LA MASSIMA
“Integra l'elemento materiale della violenza, necessario ai fini della sussistenza del reato contestato, la condotta del soggetto che, per sfuggire all'intervento delle forze dell'ordine, si dia alla fuga, alla guida di un'autovettura, ponendo deliberatamente in pericolo, con una condotta di guida pericolosa, l'incolumità personale degli altri utenti della strada […] ovvero proceda ad una serie di manovre finalizzate ad impedire l'inseguimento da parte delle forze dell'ordine, così ostacolando concretamente l'esercizio della funzione pubblica e inducendo negli agenti operanti una percezione di pericolo per la propria incolumità.”
IL CASO
I giudici di merito di entrambi i gradi di giudizio hanno ritenuto l’imputato responsabile del delitto di cui all’art. 73, comma 1, d.P.R. n. 309/90 per aver detenuto, a fini di spaccio, sostanze stupefacenti in quantità idonee alla preparazione di numerose dosi singole, e del delitto di cui all’art. 337 cod. pen. per aver opposto resistenza nei confronti degli agenti di p.g. che procedevano al suo arresto.
L’imputato ricorre in cassazione articolando tre motivi di doglianza.
Con il primo motivo proposto per violazione di legge e difetto di motivazione lamenta in primo luogo che la sua identificazione quale soggetto agente dei reati a lui contestati, posto che la stessa era avvenuta esclusivamente da parte degli agenti operanti, in un luogo scarsamente illuminato, e che la dinamica dei fatti, in particolare il suo allontanamento repentino, era incompatibile con la sua difficoltà di deambulazione conseguita ad un incidente.

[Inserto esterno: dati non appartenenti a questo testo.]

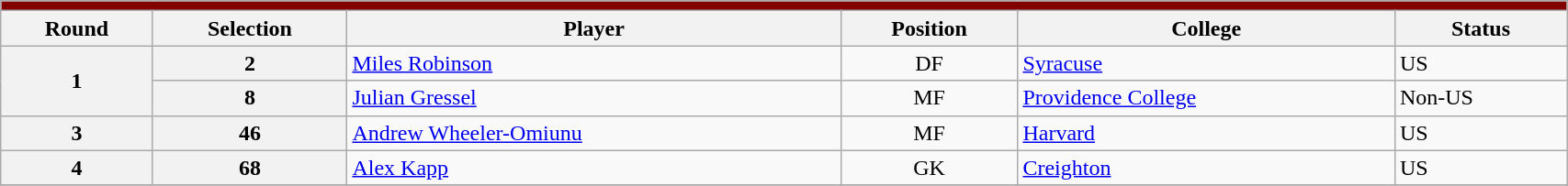
1 [77, 81]
Selection [250, 28]
8 [250, 98]
Player [593, 28]
3 [77, 133]
Miles Robinson [593, 63]
Non-US [1481, 98]
Round [77, 28]
Position [930, 28]
68 [250, 168]
2 [250, 63]
College [1206, 28]
Alex Kapp [593, 168]
Status [1481, 28]
Providence College [1206, 98]
Harvard [1206, 133]
Syracuse [1206, 63]
Creighton [1206, 168]
Andrew Wheeler-Omiunu [593, 133]
Julian Gressel [593, 98]
GK [930, 168]
46 [250, 133]
DF [930, 63]
4 [77, 168]
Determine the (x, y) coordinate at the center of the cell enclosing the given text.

Con il secondo motivo proposto per inadeguatezza della motivazione, lamenta la qualificazione nel delitto di resistenza a pubblico ufficiale di cui all’art. 337 cod. pen. del comportamento assunto, posto che l’unica azione da lui eseguita subito dopo il riconoscimento da parte degli agenti era stata quella di tentare la fuga a bordo di un veicolo.
LA QUESTIONE
Tralasciando il primo motivo di ricorso, fondato su elementi meramente materiali, le questioni di natura giuridica attengono prevalentemente al secondo e al terzo motivo di ricorso.
Quanto al secondo motivo di ricorso, la giurisprudenza costante ritiene che ad integrare il reato di resistenza a pubblico ufficiale ex art. 337 cod. pen., sia sufficiente anche la semplice condotta del soggetto che, per sfuggire all’intervento delle forze dell’ordine, si dia alla fuga alla guida di una autovettura, ponendo deliberatamente in pericolo l’incolumità degli altri utenti della strada con una guida pericolosa (Cass., Sez. I pen., 9 ottobre 2019, n. 41408) ovvero proceda ad una serie di manovre finalizzate ad impedire o rendere difficoltoso l’inseguimento delle forze dell’ordine, ponendo altresì in pericolo la loro stessa incolumità (Cass, Sez. II pen, 5 novembre 2019, n. 44860).
LA SOLUZIONE
La Corte di cassazione ha rigettato il ricorso perché infondato.
Quanto al primo motivo, relativo al riconoscimento dell’imputato al momento del fatto, ha precisato che esso è avvenuto sulla base di diversi elementi: il volto era illuminato dalla luce dell’abitacolo dell’autovettura all’interno della quale l’imputato si introduceva per darsi alla fuga; il veicolo risultava appartenere alla sorella dell’imputato; l’imputato era risultato irreperibile presso la propria abitazione; in sede di interrogatorio, non aveva indicato il luogo nel quale si trovava al momento del fatto.
Tali elementi, unitariamente considerati, sono stati ritenuti sufficienti ad escludere qualsiasi dubbio in merito all’identità dell’imputato.
La Corte di cassazione, inoltre, ha precisato che le condizioni cliniche dell’imputato non risultavano incompatibili né con una deambulazione veloce, nè con la possibilità di guidare una autovettura.
Quanto al secondo motivo, alla luce dei consolidati orientamenti espressi dalla giurisprudenza, la Corte ha ritenuto che rientra a pieno titolo nella fattispecie di reato di cui all’art. 337 cod. pen., la condotta del soggetto che, nel darsi alla alla fuga, proceda ad altissima velocità a bordo di un’autovettura, cercando di travolgere i pubblici ufficiali nell’esecuzione della loro funzione pubblica.